Susan's Place Transgender Resources

Community Conversation => Non-binary talk => Topic started by: zyxxyz on March 03, 2008, 11:12:53 PM

Title: questioning
Post by: zyxxyz on March 03, 2008, 11:12:53 PM
I am a gay man who has started to realize that I really want to become a woman, but I only really want to change whats on the inside.  I feel that hormones and surgery would provide me with exactly what I need to be happy with myself, and all the other external changes do not seem necessary to me. I am comfortable dressing/acting like a man in public, its just that I dont feel like a man on the inside.  Showing the rest of the world that I am a woman does not matter to me, as I dont really care about most of the world, but I do care about how I feel about myself.  Emotionally and sexually, I feel far more feminine, and I do not think I would miss having a penis at all if I had a vagina instead.  I have never had much desire to crossdress, so I was always in denile of being transgender, but the more I think about it, I really do identify myself and my mindset as being more female than male.  I guess I am just a tomboy stuck in a gay boy's body.  I have even spoken to therapists and doctors who have experience with transgender patients, and they have never heard of anyone like this, so it seems like I am the only one who has ever felt this way.  I was wondering if anyone here has any experience with this or ideas how I would even classify myself, as androgyne, transgender, or just none of the above.  I dont mind if I am the first person to ever feel that way, as fitting into any specific title or social group is not a concern of mine, I just wonder how rare this really is. 
Title: Re: questioning
Post by: Seshatneferw on March 04, 2008, 01:46:12 AM
I don't know how rare that is, but except for sexual orientation it's just how I feel.

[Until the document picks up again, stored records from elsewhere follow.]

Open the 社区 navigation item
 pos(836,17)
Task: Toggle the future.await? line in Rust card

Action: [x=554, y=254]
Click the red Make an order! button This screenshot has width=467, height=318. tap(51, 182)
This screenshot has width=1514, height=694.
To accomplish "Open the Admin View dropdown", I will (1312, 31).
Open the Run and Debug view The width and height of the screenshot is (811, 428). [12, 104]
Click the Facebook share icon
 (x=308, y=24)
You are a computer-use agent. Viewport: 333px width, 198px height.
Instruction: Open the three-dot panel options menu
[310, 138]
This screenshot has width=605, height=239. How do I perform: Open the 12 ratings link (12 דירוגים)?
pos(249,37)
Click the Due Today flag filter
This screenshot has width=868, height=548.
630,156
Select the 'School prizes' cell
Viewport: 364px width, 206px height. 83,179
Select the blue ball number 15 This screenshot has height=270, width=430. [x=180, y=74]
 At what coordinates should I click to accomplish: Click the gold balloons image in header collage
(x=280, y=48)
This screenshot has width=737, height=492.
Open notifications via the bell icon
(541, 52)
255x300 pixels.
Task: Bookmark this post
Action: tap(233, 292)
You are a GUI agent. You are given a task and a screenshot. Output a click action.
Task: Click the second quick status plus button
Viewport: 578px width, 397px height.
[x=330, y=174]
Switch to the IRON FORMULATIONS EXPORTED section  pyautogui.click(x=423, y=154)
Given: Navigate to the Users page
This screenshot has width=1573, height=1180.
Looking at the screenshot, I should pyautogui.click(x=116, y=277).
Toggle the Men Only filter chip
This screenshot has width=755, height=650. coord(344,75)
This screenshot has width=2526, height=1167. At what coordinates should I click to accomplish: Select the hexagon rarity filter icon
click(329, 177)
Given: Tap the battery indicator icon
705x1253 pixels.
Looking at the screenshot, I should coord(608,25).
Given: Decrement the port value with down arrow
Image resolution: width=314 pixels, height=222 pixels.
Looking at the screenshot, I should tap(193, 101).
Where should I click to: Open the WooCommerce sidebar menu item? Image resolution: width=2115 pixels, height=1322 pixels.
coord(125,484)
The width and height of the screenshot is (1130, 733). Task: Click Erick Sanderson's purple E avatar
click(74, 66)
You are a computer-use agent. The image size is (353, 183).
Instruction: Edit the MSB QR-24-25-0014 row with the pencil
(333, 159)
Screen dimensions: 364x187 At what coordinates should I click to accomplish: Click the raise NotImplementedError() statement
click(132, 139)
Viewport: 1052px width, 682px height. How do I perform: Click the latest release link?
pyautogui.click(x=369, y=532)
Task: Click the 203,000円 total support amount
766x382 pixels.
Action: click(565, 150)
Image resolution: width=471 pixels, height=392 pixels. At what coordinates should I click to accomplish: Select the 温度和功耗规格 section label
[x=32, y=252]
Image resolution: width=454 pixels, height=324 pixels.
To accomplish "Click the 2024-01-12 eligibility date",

In terms of physical sex, I've felt I'd rather be a girl about as far as I can remember. In terms of social gender I've never had the need, although about from the time school started until my early twenties I had quite a bit of trouble dealing with the male social expectations. Then I just decided not to give a d*n. For a long while I thought I had a very weak, or non-existent, gender identity. Eventually, though, the way I feel about my body made me think I'm transsexual, but over last summer it became clear to me that that's not quite right either. Discussions on this forum were an important part of that process.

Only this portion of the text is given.